Sarah, This essay is beautifully written. You perfectly capture the essence of how the waves of pain and memories wash over the mommies of these angel babies. How the rising tide of grief is not predictable or controllable. How the whisper is always there. Thank you for sharing and for articulating so beautifully. I am approaching a five year anniversary of my angel baby and hope to capture in words a glimpse of our journey. Your piece has inspired me to begin working on my essay. Peace to you.

Sarah Bain said...

Thank you so much for your kind words and I am so, so sorry about the death of your own baby. Five years is indeed a big anniversary. I hope that you continue to be gentle with yourself.
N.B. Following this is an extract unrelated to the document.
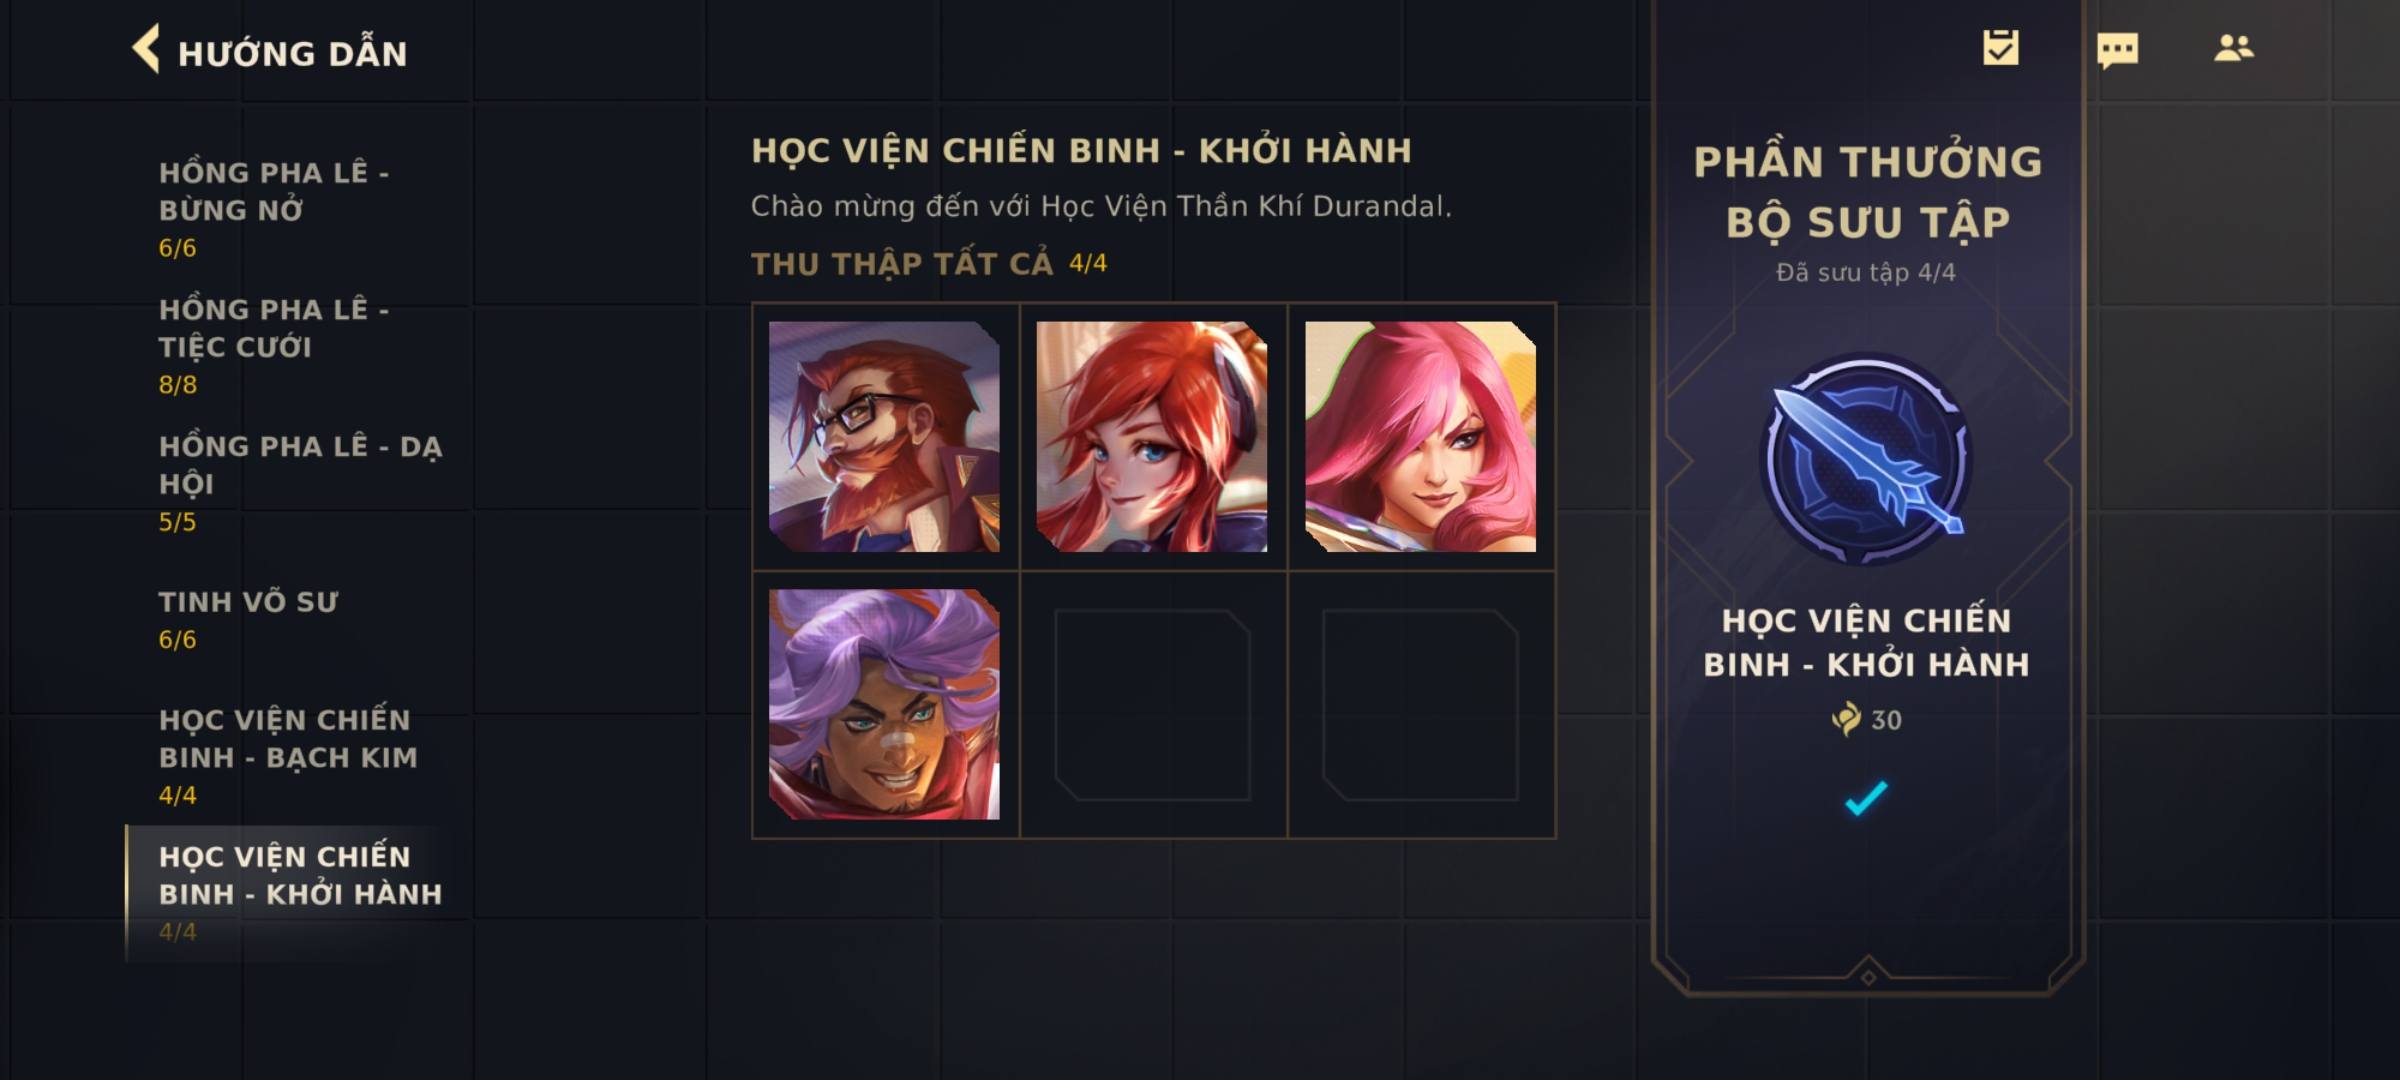
Task: Open the missions checklist icon
Action: (2001, 48)
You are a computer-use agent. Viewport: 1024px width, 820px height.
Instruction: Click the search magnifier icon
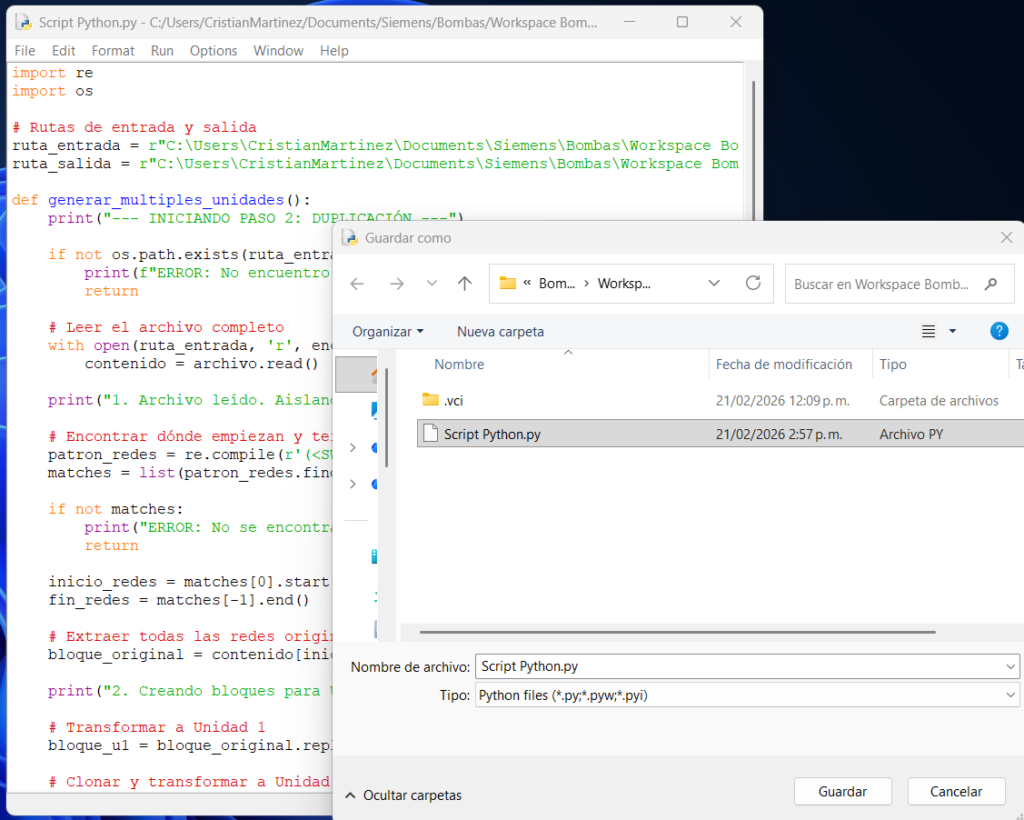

Thank you again.
In peace,
Grace's mama

Heidi Pautsch said...

Hi again Sarah, I have been reading some of your other blog posts and I keep nodding in agreement and blinking back tears, so I wanted to comment again. Your writing is wonderfully poignant. You are sharing a beautiful voice for your sweet Grace.
Hugs,
Heidi (Catherine's mama)

Sarah Bain said...

Heidi (and Catherine's mama) thank you for reading, for remembering with you and for keeping our children ever-present. I appreciate your words of encouragement as well. I will keep writing. It's all I know to do.